** start Provided material **

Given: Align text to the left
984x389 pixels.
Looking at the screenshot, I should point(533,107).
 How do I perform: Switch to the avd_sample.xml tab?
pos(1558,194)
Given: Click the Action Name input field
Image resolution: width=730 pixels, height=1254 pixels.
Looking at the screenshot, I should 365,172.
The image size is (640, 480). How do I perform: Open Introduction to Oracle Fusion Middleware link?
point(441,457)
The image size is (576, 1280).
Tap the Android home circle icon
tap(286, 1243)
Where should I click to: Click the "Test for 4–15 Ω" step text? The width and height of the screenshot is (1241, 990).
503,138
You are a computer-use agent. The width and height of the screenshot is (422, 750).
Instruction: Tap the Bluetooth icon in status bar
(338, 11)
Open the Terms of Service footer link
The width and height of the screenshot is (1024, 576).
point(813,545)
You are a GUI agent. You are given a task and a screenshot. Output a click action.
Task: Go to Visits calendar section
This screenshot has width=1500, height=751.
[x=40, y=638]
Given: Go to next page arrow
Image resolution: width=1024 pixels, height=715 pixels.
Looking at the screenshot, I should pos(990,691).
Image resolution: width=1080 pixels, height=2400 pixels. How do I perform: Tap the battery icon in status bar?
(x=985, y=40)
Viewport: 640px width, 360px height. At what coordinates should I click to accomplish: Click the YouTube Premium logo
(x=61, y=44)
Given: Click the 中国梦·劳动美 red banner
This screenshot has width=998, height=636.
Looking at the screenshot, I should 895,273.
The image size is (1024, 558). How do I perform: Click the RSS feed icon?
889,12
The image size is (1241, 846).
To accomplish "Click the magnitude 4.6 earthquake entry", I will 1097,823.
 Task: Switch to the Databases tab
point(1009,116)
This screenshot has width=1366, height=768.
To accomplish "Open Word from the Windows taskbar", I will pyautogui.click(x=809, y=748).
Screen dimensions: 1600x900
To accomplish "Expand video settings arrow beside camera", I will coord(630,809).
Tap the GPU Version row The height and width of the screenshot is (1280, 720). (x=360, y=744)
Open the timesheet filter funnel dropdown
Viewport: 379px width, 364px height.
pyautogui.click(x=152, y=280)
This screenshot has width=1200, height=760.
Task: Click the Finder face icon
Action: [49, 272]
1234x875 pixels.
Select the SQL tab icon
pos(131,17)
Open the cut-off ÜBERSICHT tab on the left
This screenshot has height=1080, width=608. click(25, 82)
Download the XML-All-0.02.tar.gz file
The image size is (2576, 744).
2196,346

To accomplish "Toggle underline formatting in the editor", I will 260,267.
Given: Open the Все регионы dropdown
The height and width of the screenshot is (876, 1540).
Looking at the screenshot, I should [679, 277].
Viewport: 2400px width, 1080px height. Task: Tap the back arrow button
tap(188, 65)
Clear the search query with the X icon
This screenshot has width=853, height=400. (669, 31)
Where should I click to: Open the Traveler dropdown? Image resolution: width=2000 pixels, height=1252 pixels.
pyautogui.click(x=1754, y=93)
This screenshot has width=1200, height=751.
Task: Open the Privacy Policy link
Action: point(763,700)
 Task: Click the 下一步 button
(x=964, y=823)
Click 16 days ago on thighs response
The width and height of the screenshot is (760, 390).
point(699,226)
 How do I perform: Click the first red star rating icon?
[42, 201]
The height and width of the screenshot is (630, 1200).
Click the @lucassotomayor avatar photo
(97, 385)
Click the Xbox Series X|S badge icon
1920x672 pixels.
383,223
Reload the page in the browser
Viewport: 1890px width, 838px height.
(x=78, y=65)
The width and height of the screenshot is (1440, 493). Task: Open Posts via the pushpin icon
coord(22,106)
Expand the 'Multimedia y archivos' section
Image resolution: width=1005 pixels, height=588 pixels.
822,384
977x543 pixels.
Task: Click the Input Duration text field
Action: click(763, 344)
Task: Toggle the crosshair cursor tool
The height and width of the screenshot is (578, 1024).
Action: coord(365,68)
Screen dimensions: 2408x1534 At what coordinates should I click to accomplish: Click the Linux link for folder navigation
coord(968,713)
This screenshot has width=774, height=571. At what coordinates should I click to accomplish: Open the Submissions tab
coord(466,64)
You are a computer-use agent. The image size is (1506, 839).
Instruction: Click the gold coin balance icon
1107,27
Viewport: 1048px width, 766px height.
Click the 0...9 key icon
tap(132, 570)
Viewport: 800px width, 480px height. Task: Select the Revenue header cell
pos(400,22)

** end Provided material **

## [Do this]
Could you write out the entries again, starting at the line containing "Image resolution: width=1080" and ending at the line containing "I will coord(630,809).", with "Databases" swapped for "Schemas" and everything else left unchanged?

## [The completed task]
Image resolution: width=1080 pixels, height=2400 pixels. How do I perform: Tap the battery icon in status bar?
(x=985, y=40)
Viewport: 640px width, 360px height. At what coordinates should I click to accomplish: Click the YouTube Premium logo
(x=61, y=44)
Given: Click the 中国梦·劳动美 red banner
This screenshot has width=998, height=636.
Looking at the screenshot, I should 895,273.
The image size is (1024, 558). How do I perform: Click the RSS feed icon?
889,12
The image size is (1241, 846).
To accomplish "Click the magnitude 4.6 earthquake entry", I will 1097,823.
 Task: Switch to the Schemas tab
point(1009,116)
This screenshot has width=1366, height=768.
To accomplish "Open Word from the Windows taskbar", I will pyautogui.click(x=809, y=748).
Screen dimensions: 1600x900
To accomplish "Expand video settings arrow beside camera", I will coord(630,809).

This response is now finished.